Я хорошо помнил, что, хотя резина никуда не годилась, диск остался в целости и сохранности. Подняв колесо, я выставил его на обозрение заправщика.
— Найдется у вас такое?
— Должно, — ответил парень, глядя на прошитую пулями резину. — Господи, что же вы делали с колесом-то?

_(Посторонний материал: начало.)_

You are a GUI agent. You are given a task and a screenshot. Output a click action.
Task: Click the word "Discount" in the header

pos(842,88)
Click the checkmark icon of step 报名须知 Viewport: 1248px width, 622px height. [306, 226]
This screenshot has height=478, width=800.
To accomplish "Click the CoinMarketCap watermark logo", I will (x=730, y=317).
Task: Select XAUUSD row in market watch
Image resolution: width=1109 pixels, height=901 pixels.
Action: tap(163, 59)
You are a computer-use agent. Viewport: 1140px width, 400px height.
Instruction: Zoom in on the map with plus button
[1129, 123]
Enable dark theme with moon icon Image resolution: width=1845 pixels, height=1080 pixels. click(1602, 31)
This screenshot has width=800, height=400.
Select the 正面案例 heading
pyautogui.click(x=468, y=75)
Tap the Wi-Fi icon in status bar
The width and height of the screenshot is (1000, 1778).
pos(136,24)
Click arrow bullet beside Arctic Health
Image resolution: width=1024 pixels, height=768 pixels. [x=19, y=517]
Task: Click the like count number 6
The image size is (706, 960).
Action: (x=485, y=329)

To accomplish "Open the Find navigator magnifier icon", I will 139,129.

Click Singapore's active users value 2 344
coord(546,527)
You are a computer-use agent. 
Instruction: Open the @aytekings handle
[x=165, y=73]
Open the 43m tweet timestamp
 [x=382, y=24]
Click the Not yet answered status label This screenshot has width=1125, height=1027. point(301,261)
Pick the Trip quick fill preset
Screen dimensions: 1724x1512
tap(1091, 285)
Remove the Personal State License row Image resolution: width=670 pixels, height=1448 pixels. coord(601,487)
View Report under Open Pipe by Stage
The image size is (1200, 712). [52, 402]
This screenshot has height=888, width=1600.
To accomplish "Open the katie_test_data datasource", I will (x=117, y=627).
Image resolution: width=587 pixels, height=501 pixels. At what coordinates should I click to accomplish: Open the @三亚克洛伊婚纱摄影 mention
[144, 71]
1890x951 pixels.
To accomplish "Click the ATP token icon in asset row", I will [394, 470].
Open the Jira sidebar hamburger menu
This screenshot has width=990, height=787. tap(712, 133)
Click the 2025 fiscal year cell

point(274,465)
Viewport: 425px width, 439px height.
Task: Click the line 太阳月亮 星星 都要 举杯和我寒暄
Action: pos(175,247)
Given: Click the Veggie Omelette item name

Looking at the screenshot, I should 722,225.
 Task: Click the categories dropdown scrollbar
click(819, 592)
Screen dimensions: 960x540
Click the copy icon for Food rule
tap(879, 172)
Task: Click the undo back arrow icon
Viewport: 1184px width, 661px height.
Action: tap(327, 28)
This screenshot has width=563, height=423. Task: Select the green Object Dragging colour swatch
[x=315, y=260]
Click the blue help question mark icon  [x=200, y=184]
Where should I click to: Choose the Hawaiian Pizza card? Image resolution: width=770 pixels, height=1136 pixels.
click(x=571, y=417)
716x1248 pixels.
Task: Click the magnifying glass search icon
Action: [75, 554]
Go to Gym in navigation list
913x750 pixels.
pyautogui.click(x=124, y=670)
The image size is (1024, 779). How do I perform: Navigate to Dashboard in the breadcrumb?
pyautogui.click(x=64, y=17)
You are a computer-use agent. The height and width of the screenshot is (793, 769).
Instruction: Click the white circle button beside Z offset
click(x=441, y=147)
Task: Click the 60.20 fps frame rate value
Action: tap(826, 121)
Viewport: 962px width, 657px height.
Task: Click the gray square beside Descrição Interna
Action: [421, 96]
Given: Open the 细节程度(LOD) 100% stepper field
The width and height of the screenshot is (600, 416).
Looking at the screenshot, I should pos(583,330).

— Да так, пожилая леди оказалась решительней, чем я думал.
Парень покачал головой:
— Мда…
И хотя колесо у них действительно нашлось, заправщик не смог или не захотел ставить его до прихода сменщика, которого ждал к восьми часам. Я вызвался поставить колесо сам или подежурить у колонок, но заправщик забеспокоился и что-то там пробормотал про неувязки со страховой компанией. Ну и хрен с ним, подумал я. Правое переднее выглядело вполне прилично — до Гранд-Айленда[36]дотяну. По правде говоря, резина выдержала бы путешествие хоть до Аляски, возникни у меня такая надобность.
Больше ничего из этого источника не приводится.